Problem description:
Taking the line that contains "Toggle the Compare group visibility eye icon" as the start and the last line of the data as the end, repeat exactly every line in that span, but no pictures.

========================================================================

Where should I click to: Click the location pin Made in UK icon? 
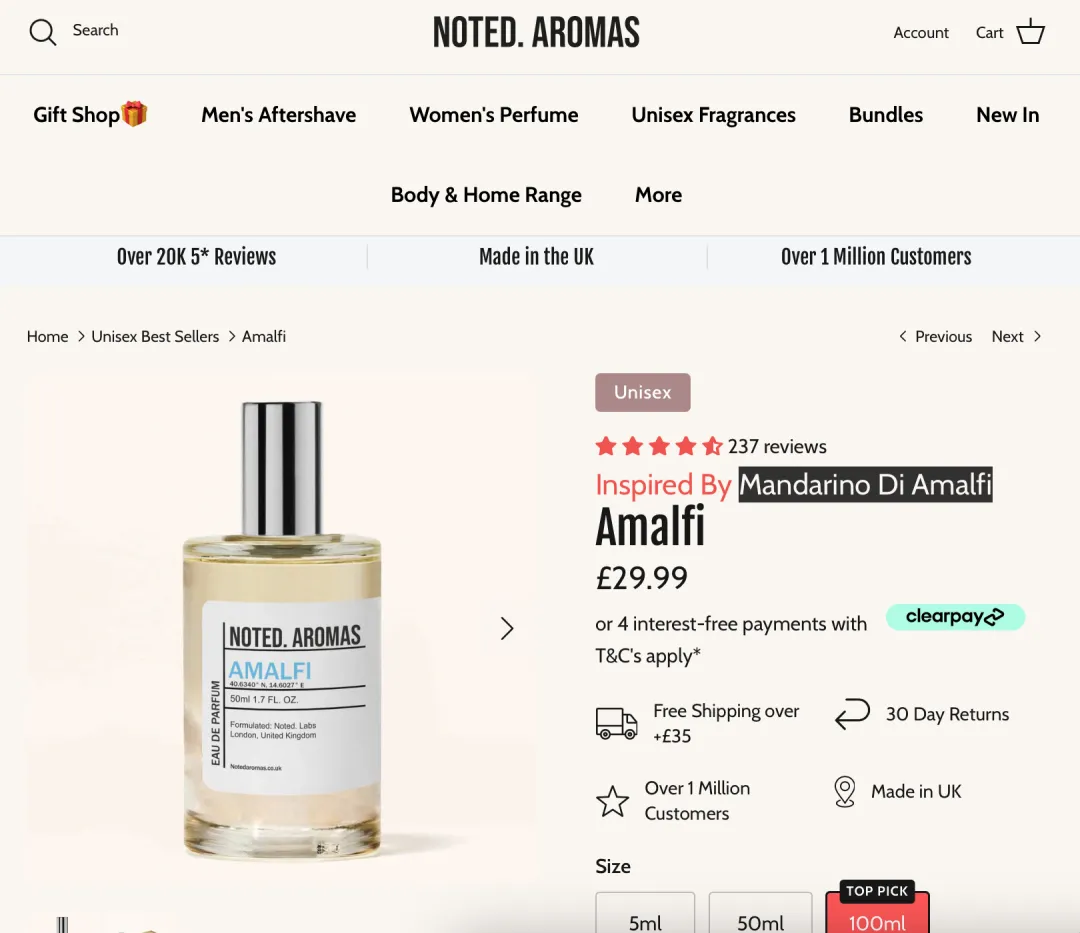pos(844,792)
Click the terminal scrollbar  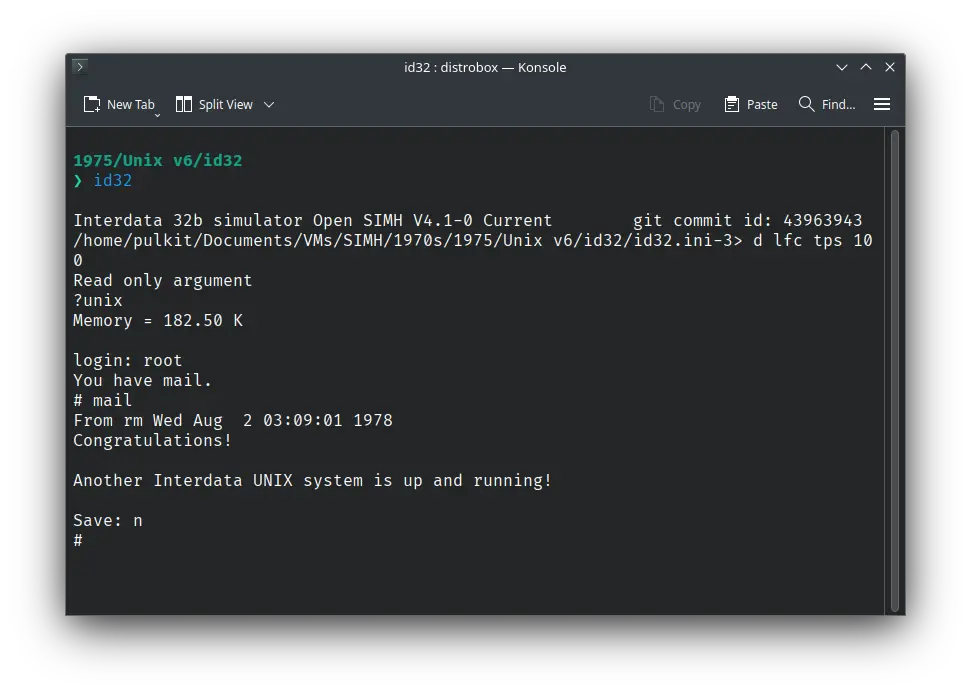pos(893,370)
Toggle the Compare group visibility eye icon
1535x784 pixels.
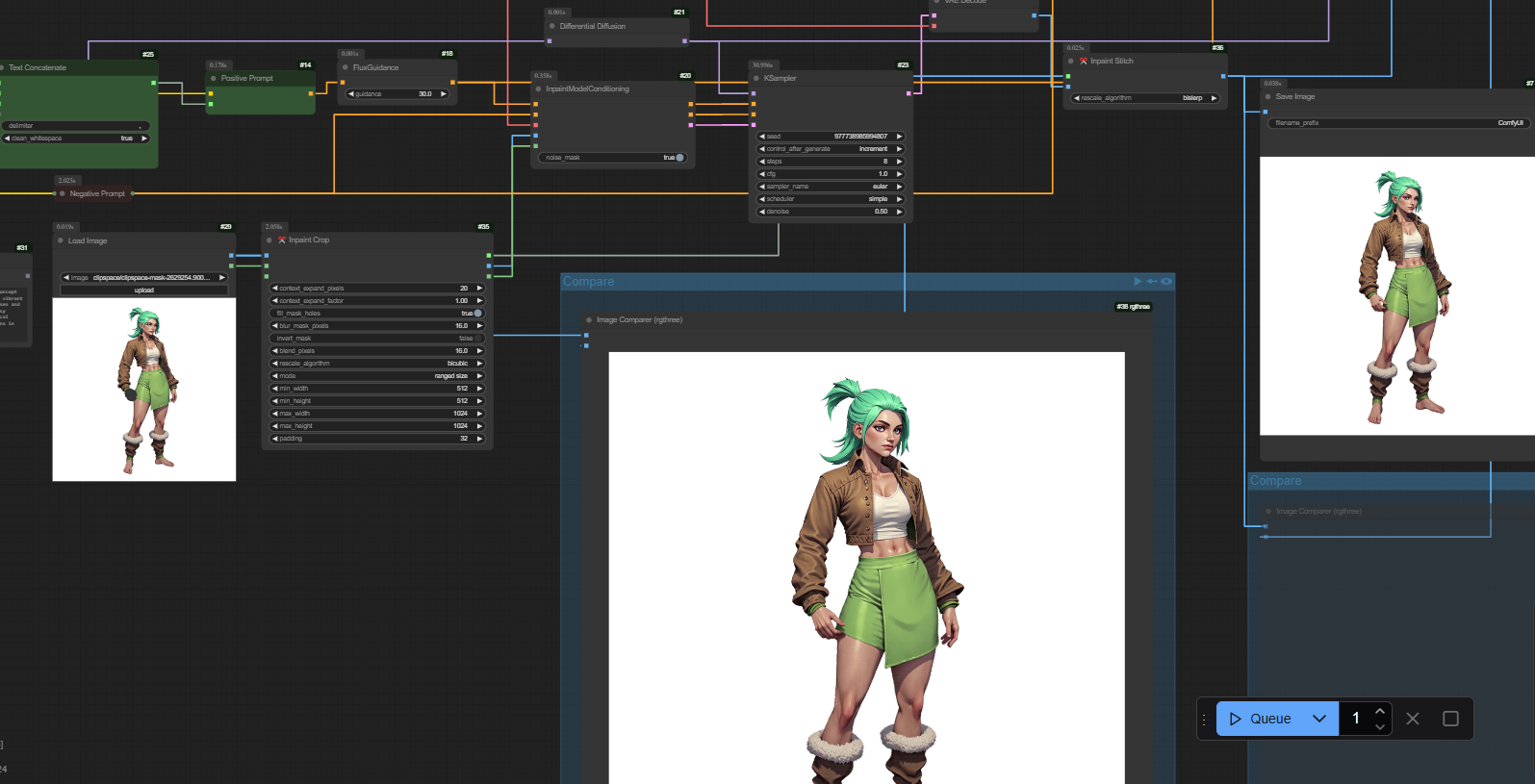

========================================================================

Solution for this task:
Toggle the Compare group visibility eye icon
1535x784 pixels.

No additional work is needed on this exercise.